The very strange election campaign

Probably like the rest of you I find politics really weird right now.

Parliamentary Team Labour are not helping.  Too many of them are making unforced silly errors.

Third termitis, where people are too tired to respond effectively, has started to hit in the second term.  When you think about the colossal strain put on our leaders by guiding the country successfully through a one in one hundred year global pandemic this is not surprising.

I had a similar impression during the third term of the last Labour Government.

My impression was that Wellington had sucked the collective spirit out of our MPs.

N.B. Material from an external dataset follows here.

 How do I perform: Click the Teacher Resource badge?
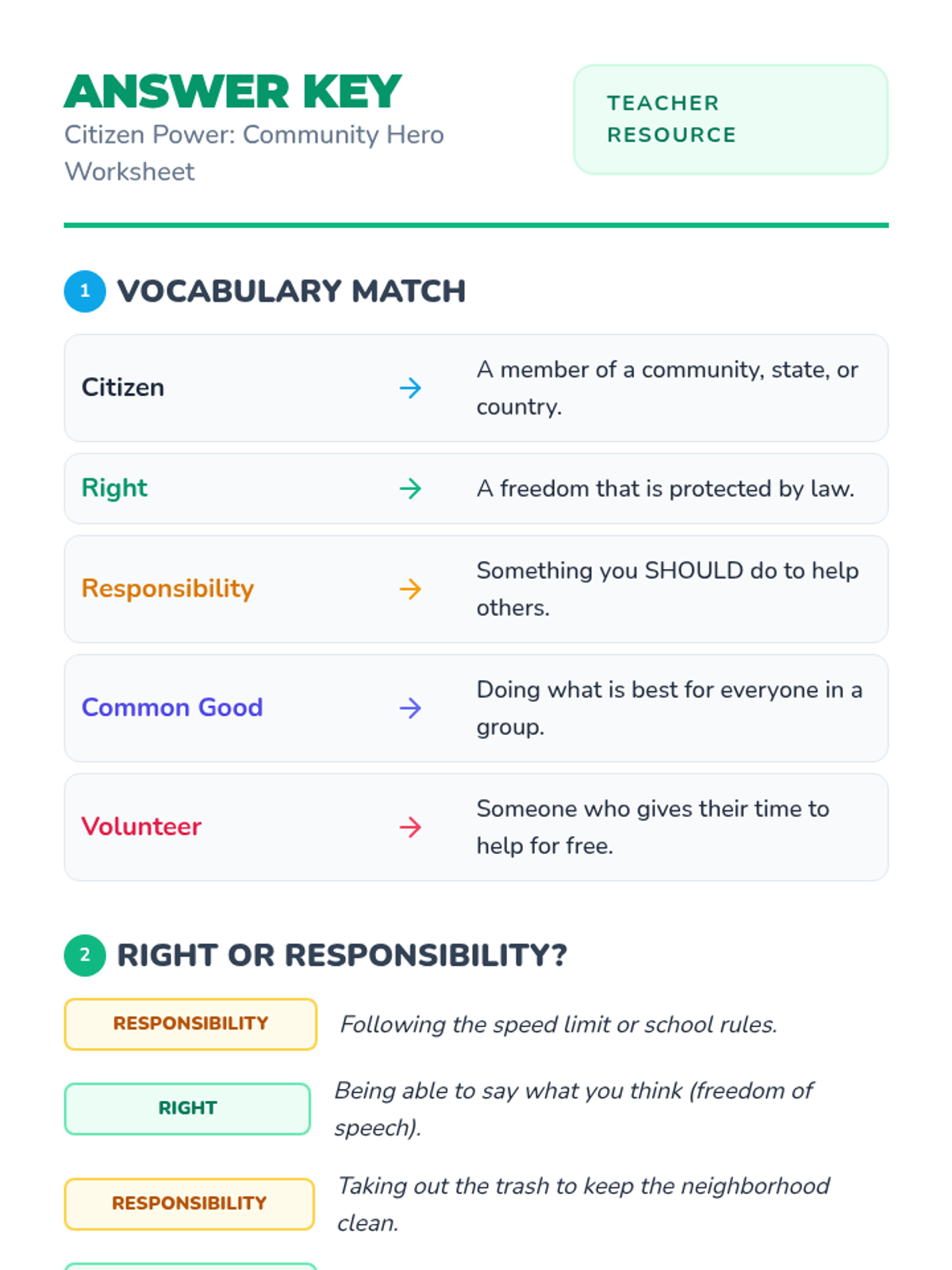pos(731,119)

Rather than dealing with day to day issues and trying to make local lives better one decision at a time they were more deeply entwined in Wellington analysis that became more and more complex.

They became to sound like Wellington senior public servants and less and less like representatives of the people.

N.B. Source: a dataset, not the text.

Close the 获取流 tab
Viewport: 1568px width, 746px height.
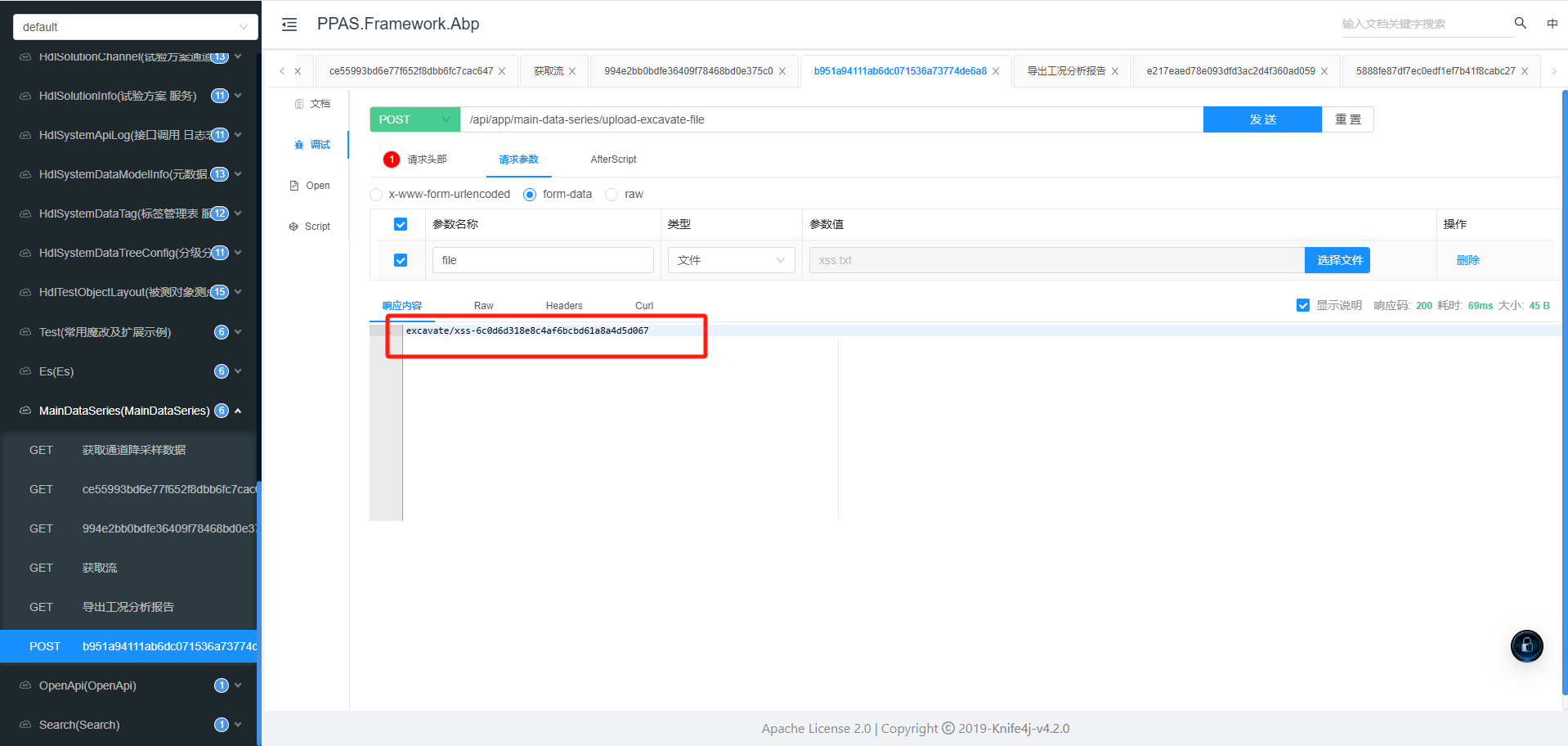click(572, 71)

Their effectiveness decreased as they became more and more deeply mired in Wellington’s labyrinth.

It normally takes three terms.

But for this Government there are a few worrying signs now.

Out in the country Federated Farmers make New Zealand sound like some dystopian hell hole.  Their rhetoric is interesting, given that if their approach to dealing with climate change is followed then we really will be living in a dystopian hell hole.

People are grumpy about crime.  It does not matter how often you point out that overall offending rates are down, that the Government has met its goal of putting 1,800 new police officers on the beat, or how prisons which are moral and fiscal failures are seeing their numbers reduce.

It also does not matter that the causes of crime are generational, cultural and due heavily to colonialism and poverty.  People want results now, and National is promising them action, no matter how ill thought through, uncosted and ignorant their proposals may be.

The same is that this sense of malaise is not warranted.  On the big issues real progress is being made.

The Government has stemmed the housing crisis, record numbers of houses are being built and the Government recently completed the construction of 12,000 new public houses.  And houses are becoming more affordable while at the same time the housing market has not crashed.  This is no mean feat.

Child poverty statistics are over time improving.  There was a hiatus last year but a one in one hundred year global pandemic and the war in Ukraine had their effect on that.

And Greenhouse Gas gross emissions have reduced for two years in a row.  The Climate Change Commission is established, the goals are in place and the decarbonisation of industry is under way.  The Government deal with New Zealand Steel that would see emissions reduce by 800,000 tonnes or the equivalent of removing 300,000 petrol cars from the fleet was an outstanding example of what an activist Government can achieve.  And the number of electric cars in the fleet is surging.

The deal with the Agricultural Sector, He Waka Eke Noa, has been sabotagued by Farming interests and National’s policy of delaying the introduction of the Agricultural sector into the ETS is the height of irresponsibility.

Gradually, slowly, too slow for some, fundamental changes are being made and Aotearoa New Zealand is the better for it.

Which is why the intensity of the grumpy campaign that National is running is so irksome.

On his get New Zealand on track tour Christopher Luxon is attracting a crowd that is predominantly old, pakeha and evidently comfortably well off who yearn for the simple things like the 1960s and tax breaks for their rental accommodation investments.

The general level of grumpiness is intense.  It is a testimony to how disliked Luxon is that National is not surging in the polls.

Given current grumpiness levels and the state of the economy it is incredible that things are neck and neck.  It does not normally matter that our economic problems stem from overseas events, normally Governments get punished if the economy is gloomy.

What Labour has to do to win this campaign is to create a sense of pride and unity and celebration.  It needs to clearly state what it has achieved and what it plans to achieve in the next term if it is returned.  It needs to get young people voting in huge numbers.  And this can only happen by creating a surge fuelled by hope for the future and a desire to stop National wrecking the place.

And it needs to stop making mistakes.